The report places blame on Haney for not activating his EOS fast enough to recover from the accidental dive, not on the problems with the bleed air system:

The board president found, by clear and convincing evidence, the cause of the mishap was the
MP’s [mishap pilot’s] failure to recognize and initiate a timely dive recovery due to channelized attention, breakdown of visual scan, and unrecognized spatial disorientation.

To be fair, the report also cites “organizational training issues, inadvertent operations, personal equipment interference, and controls/switches” as “factors that substantially contributed to the mishap.”

This goes along with emphatic comments that Air Force Cheif of Staff, Gen. Norton Schwartz made to a group of us reporters a couple of months ago, when he said the Oxygen system was not to blame for the crash. Click through the jump to read the report and sound off in the comments as to what you think of the verdict.

F-22CrashReport

  • Jazz ism

    Mmmmm I don’t see anything stating the pilot actually activated the inboard oxygen … To me if he’s slouched forward, he was already passing/passed out from the lack of oxygen. Yes?

    • mike j

      He attempted recovery with a 7.4G pull up 3 seconds prior to impact. He was conscious, but distracted.

      Seriously, read the report before you comment, please.

  • Brian

    ISTR that Raptor pilots have (more than once) successfully landed their planes whereupon it was discovered that the pilot was in a toxed-up condition. This is on planes that DIDN’T have a bleed-air system failure.

    I didn’t notice anything in the Mishap Review Board work that listed the blood chemistry of the pilot.

    I conclude that we don’t have enough data to conclude what condition the pilot was in when the mishap started (bleed system leak).

    Accordingly, the significance given to the “30 seconds without flight controls inputs” over-states what we really know.

    I wish he’d punched out.

    We have a few critical design flaws to fix on this bird:

    1: Bleed-air system shouldn’t leak absent battle damage.

    2: Shutting down one oxygen generation system must automagically activate the next backup in the chain.

    • blight

      Ejecting will automatically engage the oxygen bottle, whereas loss of OBOGS requires pulling that little pin.

  • blight

    “he reached down to activate his emergency oxygen supply via a small ring tucked onto the side of his ejection seat; that’s when he accidentally nudged the controls and pointed the jet toward the Earth and crashed at Mach 1.1 31 seconds later”

    Might poor layout of controls be responsible for a number of controlled-flight-into-terrain crashes over the years?

    • Charley A

      Possible, but it seems definite in this case that the ergonomics are not correct.

    • Splitpi

      And it seems like horrible oversight that the system cannot automatically fall back to the EOS when OBOGS shutsdown without operator intervention.

      I can understand operator intervention during critical systems failure… but the transition should occur automatically as it is critical to life support.

      • blight

        I’m trying to imagine if my car’s brakes required me to pull a small pin on my seat without taking both hands off the wheel. You know, say if I was driving through thick snow. Some things can be attempted one-handed, others should not.

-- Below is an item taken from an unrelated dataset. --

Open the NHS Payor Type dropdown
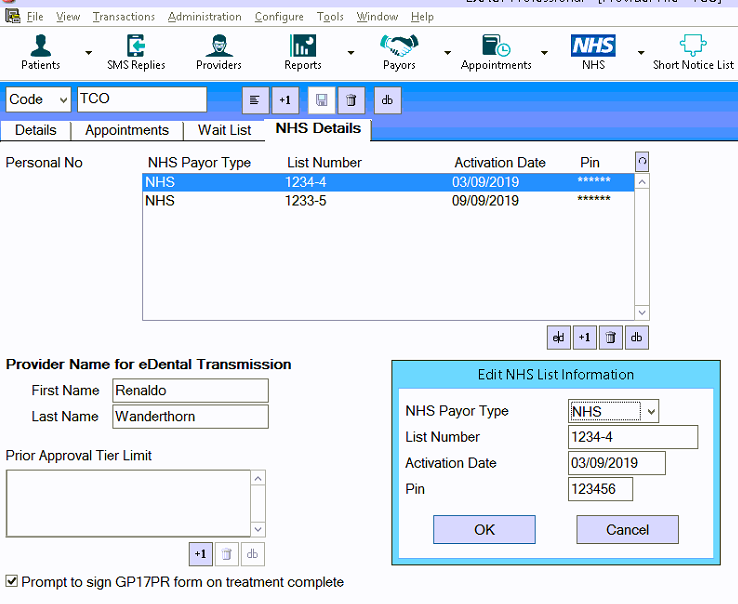The image size is (738, 604). pyautogui.click(x=651, y=411)
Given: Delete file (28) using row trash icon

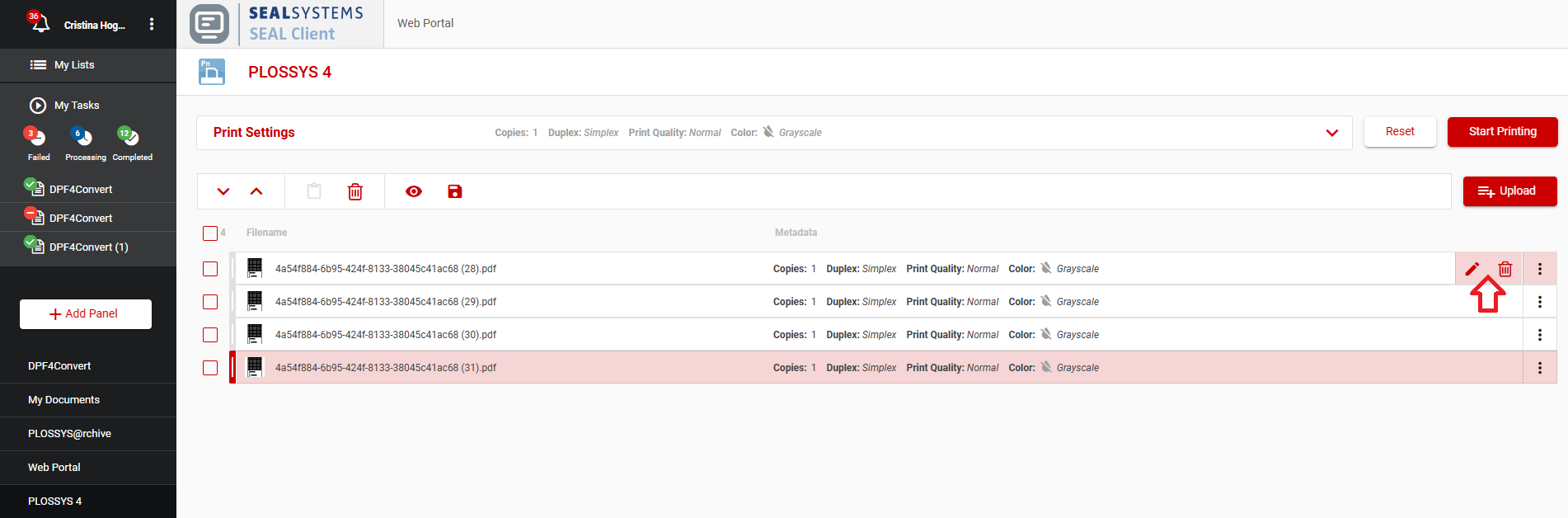Looking at the screenshot, I should pos(1505,269).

        I guess they will redesign the cockpit to make it easier for the pilot to trigger these, or use more automated failsafe systems?

        • tiger

          I see your point, but to work a Emergency brake on a car you do it one handed?

          • blight

            Yeah, but you’re not moving at Mach 1 to pull a small pin on the side of the seat. In a car, you’re usually parked and pulling a large lever to engage that item.

  • seeker6079

    Okay, so the take away is, apparently: “Flaw in aircraft creates a situation which can be remedied by the pilot. Design of aircraft is such that a slight mistake by pilot in engaging remedy can result in crash of aircraft. Problem is not first design problem, nor second design problem, but pilot. Honour of aircraft is saved, and cookies for all except pilot. Bad pilot, bad pilot.”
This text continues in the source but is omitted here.